Thursday , 28 March 2024

US Indicts Three In Iran-Backed Plot To Kill Masih Alinejad

Iranwire – US prosecutors have charged three alleged members of a criminal organization with ties to Iran’s government with conspiring to murder a U.S. citizen of Iranian origin in New York.

Rafat Amirov, Polad Omarov and Khalid Mehdiyev were charged with murder-for-hire and money laundering for their role in the thwarted Tehran-backed plot, the Department of Justice said in a statement on January 27.

The three detained suspected criminals were said to belong to an “Eastern European criminal organization” called the “Organization.”

“The Organization has ties to Iran and is violent, engaging in murders, kidnappings, assaults, and extortions, and members typically identify themselves with tattoos and other displays of eight-pointed stars,” the statement said.

It did not name the alleged victim, but Mehdiyev was arrested last year for having a rifle outside the Brooklyn home of journalist Masih Alinejad, a U.S.-Iranian outspoken critic of the Islamic Republic.

Alinejad posted a video on Twitter, saying, “I knew that killing, assassinating, hanging, torturing, raping is in the DNA of the Islamic Republic. And that’s why I came to the United States of America: to [exercise] my rights, freedom of expression, to give a voice to the brave people of Iran.”

Damian Williams, the attorney for the Southern District of New York, said it was the second time in the past two years that the US authorities “have disrupted plots originating from within Iran to kidnap or kill this victim for the ‘crime’ of exercising the right to free speech, to independent political thought, and to advocating for the rights of the oppressed and disenfranchised inside Iran.”

Attorney-General Merrick B. Garland said the United States “will not tolerate attempts by a foreign power to threaten, silence, or harm Americans.”
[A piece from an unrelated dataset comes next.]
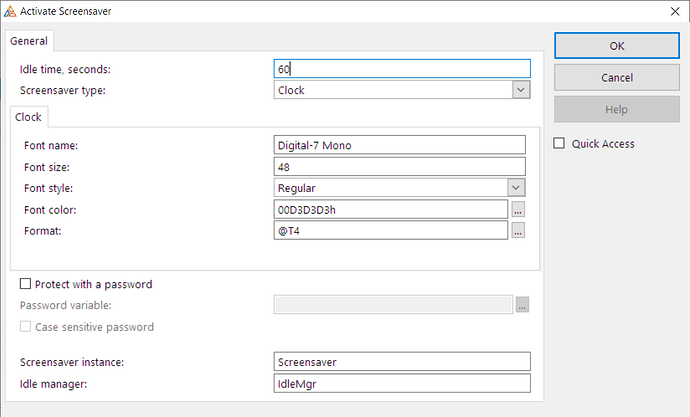Image resolution: width=690 pixels, height=417 pixels.
Task: Click the Regular font style combo box
Action: [x=390, y=187]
“We will stop at nothing to identify, find, and bring to justice those who endanger the safety of the American people,” he added.

Deputy Attorney-General Lisa O. Monaco said the January 27 indictment “exposes a dangerous menace to national security – a double threat posed by a vicious transnational crime group operating from what it thought was the safe haven of a rogue nation: Iran.”
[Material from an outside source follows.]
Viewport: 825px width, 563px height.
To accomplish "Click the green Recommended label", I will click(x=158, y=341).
The statement described Amirov as a leader of the Organization residing in Iran, while Omarov, who also holds a leadership role in the Organization, resides in Eastern Europe. Mehdiyev resides in New York.

Amirov was arrested on January 26 and will have a pretrial hearing in federal court in Manhattan later on January 27. Omarov was arrested in the Czech Republic earlier this month.